Некоторое время спустя к нам приблизился блюститель закона.

"Здорово, дядя",- сказал Вальдемар.

"Вы что, теперь вдвоем?"

"Что поделаешь, герр полицист. Конкуренция большая, а посадочных мест мало!"

"Да, много вас развелось",- ответствовал полицейский и зашагал дальше.

"Тоже мне работа - груши околачивать,- заметил Вальдемар.- Вот так лет двадцать походит, глядишь, пенсия наросла. А мы?..- Он вздохнул.- Я читал бюллетень. За истекший отчетный период подаваемость снизилась".

"Какой бюллетень?"

"Есть такой. Надо читать прессу!"

Он добавил:

"И пахана навестить надо".

Я пропустил эти слова мимо ушей. Вальди приложился к бутылке, утер губы ладонью. "Навестить, говорю!"

"Кого?"

"Старого пердуна, кого же".

Я спросил, что случилось.

"Весь город знает, ты один не знаешь. Он в больнице... в травматологии".

Оказалось, что профессора сбила машина. То, что наш принципал сидел на игле, не было для меня новостью. Менее понятным было, однако, смещение времени - или это был провал памяти: я вспомнил, что собирался однажды к нему в больницу.

"Давно?" - спросил я.

"Что давно?"

"Давно он там?"

"Кстати,- промолвил Вивальди,- что я хотел сказать. Я его замещаю. Нет, ты только взгляни: какая попка. Какая попка!" - воскликнул он.

"То есть как замещаю?" - спросил я.

"А вот так! Тариф прежний - двадцать пять процентов. Эх, старость не радость",- сказал он, бодро вставая, подтянул штаны и пропал за углом.

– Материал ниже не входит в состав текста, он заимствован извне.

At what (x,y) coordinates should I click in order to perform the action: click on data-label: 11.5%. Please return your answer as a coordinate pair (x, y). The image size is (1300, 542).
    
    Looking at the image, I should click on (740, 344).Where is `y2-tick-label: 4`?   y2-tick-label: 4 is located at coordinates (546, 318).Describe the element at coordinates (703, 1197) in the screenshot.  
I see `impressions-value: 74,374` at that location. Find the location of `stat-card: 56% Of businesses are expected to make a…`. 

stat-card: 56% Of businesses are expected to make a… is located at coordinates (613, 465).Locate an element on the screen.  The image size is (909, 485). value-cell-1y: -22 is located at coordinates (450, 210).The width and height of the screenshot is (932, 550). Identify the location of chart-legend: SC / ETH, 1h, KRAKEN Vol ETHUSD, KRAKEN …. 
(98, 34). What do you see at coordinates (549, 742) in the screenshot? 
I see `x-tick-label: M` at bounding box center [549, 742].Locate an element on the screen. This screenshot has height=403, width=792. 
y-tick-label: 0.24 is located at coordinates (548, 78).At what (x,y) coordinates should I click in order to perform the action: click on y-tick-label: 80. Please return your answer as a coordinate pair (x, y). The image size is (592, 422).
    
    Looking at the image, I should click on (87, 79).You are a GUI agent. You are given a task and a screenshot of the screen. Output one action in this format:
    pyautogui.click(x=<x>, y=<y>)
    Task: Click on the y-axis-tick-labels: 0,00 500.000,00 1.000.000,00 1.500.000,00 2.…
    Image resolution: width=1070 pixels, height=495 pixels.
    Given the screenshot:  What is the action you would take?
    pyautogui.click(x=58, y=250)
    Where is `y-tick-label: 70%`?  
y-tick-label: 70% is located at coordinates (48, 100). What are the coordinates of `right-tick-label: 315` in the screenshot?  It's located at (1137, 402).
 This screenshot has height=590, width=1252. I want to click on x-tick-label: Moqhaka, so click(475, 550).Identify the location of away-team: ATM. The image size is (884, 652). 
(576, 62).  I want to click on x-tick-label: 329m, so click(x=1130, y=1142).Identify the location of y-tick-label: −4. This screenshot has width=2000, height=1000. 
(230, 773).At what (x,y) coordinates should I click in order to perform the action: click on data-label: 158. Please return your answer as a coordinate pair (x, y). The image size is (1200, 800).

Высокие двери раскрылись за моей спиной, и я услышал скрежет органа.

X

Думаю, что Клим охотно избавился бы от моего присутствия, если бы не нужда в переводчике. То, что можно было назвать внешней политикой журнала, находилось всецело в его компетенции. Мне неизвестны примеры из эмигрантской жизни, когда бы славные принципы равноправия, демократии, терпимости к чужому мнению, всё то, что мы проповедовали, применялось на практике. Дым, а также нравы нашего отечества мы привезли с собой.

Иногда я думал о том, что все наши усилия тщетны, журнал никому не нужен, эту страну не переделаешь,- и мне становилось жаль моего бедного товарища. Отчего люди, одержимые верой, вызывают у меня сострадание? Поглощенный вызволением родины из оков деспотизма, коллега не имел времени выучить язык изгнания. Чужой язык заведомо не заслуживал усилий, которые надо было потратить для его освоения. Эти усилия были в глазах Клима чем-то непатриотичным.